Die Mitteilung des Wortlauts der benannten Verträge stellt für den Beklagten auch keinen unzumutbaren Aufwand dar. Schon gar nicht beeinträchtigt sie in unzumutbarer Weise die Funktionsfähigkeit der Verwaltung. Es steht außer Frage, dass die Verwaltung ihre Arbeitskraft (auch) in den Dienst der Abgeordneten zu stellen hat. Das Argument des "Mehraufwands" ist daher ohnehin nicht zulässig. Vorliegend sind die Verträge bereits aus dem gesamten Bereich der Verwaltung zusammengetragen und aufgelistet worden. Durch Anfertigung von Kopien oder durch Zurverfügungstellung der Akten kann dem Kläger mit geringem zusätzlichem Arbeitsaufwand der Wortlaut der von ihm benannten Verträge zugänglich gemacht werden.

29

Der Kläger darf nicht auf das nur den Fraktionen und Gruppen zustehende Akteneinsichtsrecht (das der Beklagte zuvor der Fraktion der Piratenpartei verweigert hatte) verwiesen werden. Akteneinsicht ist nach § 58 Abs. 4 Satz 3 NKomVG zu gewähren, wenn ein Viertel der Mitglieder der Vertretung oder eine Fraktion oder Gruppe dies verlangt.
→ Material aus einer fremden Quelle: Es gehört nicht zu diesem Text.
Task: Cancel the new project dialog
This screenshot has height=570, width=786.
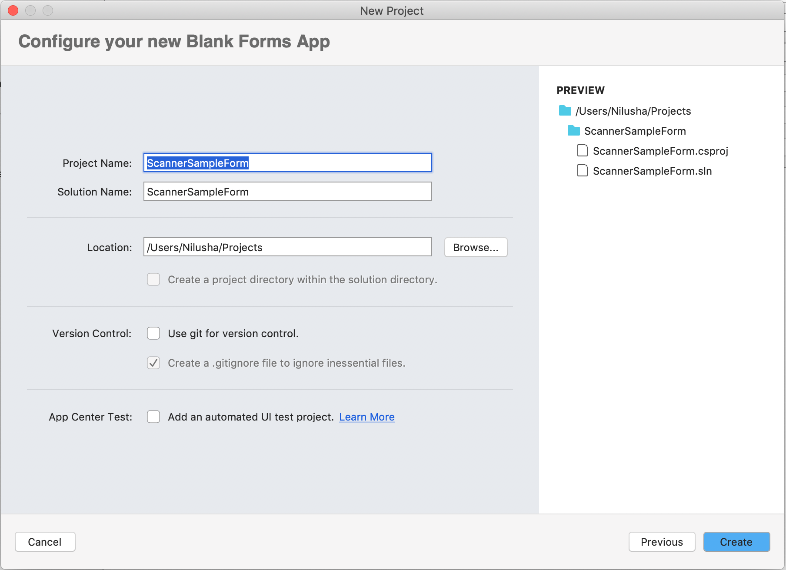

Dieses Recht stellt, wie der Beklagte offenbar meint, keine Begrenzung des Auskunftsrechts, um das es hier geht, dar. Es ist auch nicht umfassender als das Auskunftsrecht. Vielmehr stehen beide Rechte bezüglich ihrer Anforderungen und Zielsetzungen gleichwertig nebeneinander Das Auskunftsrecht dient - wie dargelegt - der gezielten Information des einzelnen Ratsmitglieds zur Wahrnehmung seiner Aufgaben und setzt auch eine ggf. notwendige Wiederaufarbeitung oder Auswertung der Akten durch die Verwaltung voraus. Das ist genau das, was der Kläger mit seiner Frage nach den so genannten G. begehrt.

30

Für das den Fraktionen und Gruppen zustehende Akteneinsichtsrecht sind einzelne Abgeordnete zu benennen. Diese besonderen Anforderungen für das Akteneinsichtsrecht sind nicht etwa wegen einer damit verbundenen umfassenderen Informationsmöglichkeit geboten, sondern aus praktischen Gründen und im Interesse der Funktionsfähigkeit der Verwaltung vorgesehen. Sie erfordert die Verfügbarkeit der Akten. Könnte jedes einzelne Ratsmitglied jederzeit Einsicht in die Originalakten verlangen, so hätte das möglicherweise eine eingeschränkte Verfügbarkeit im laufenden Verwaltungsbetrieb zur Folge.

31

Der Klage ist deshalb mit der Kostenfolge aus § 154 Abs. 1 VwGO stattzugeben. Die Entscheidung über die vorläufige Vollstreckbarkeit folgt aus §§ 167 VwGO i.V.m. § 708 Nr. 11, 711 ZPO.

32

Die Berufung ist nicht zuzulassen. Insbesondere kommt der Rechtssache keine grundsätzliche Bedeutung im Sinne von §§ 124 Abs. 2 Nr. 3, 124a Abs.1 VwGO zu. Unbeschadet einer womöglich weitreichenden Bedeutung einer Entscheidung kann eine grundsätzliche Bedeutung der Entscheidung nur angenommen werden, wenn die zu entscheidende Rechtsfrage klärungsbedürftig ist. Dies ist sie nicht, wenn sie sich ohne weiteres und unmittelbar aus dem Gesetz heraus beantworten lässt und keine Zweifel bestehen (vgl. Schenke in: Kopp/Schenke, VwGO, § 123 Rn. 10 m.w.Nw.) Das ist hier der Fall.

33

Die Streitwertfestsetzung beruht auf § 52 Abs. 1 GKG.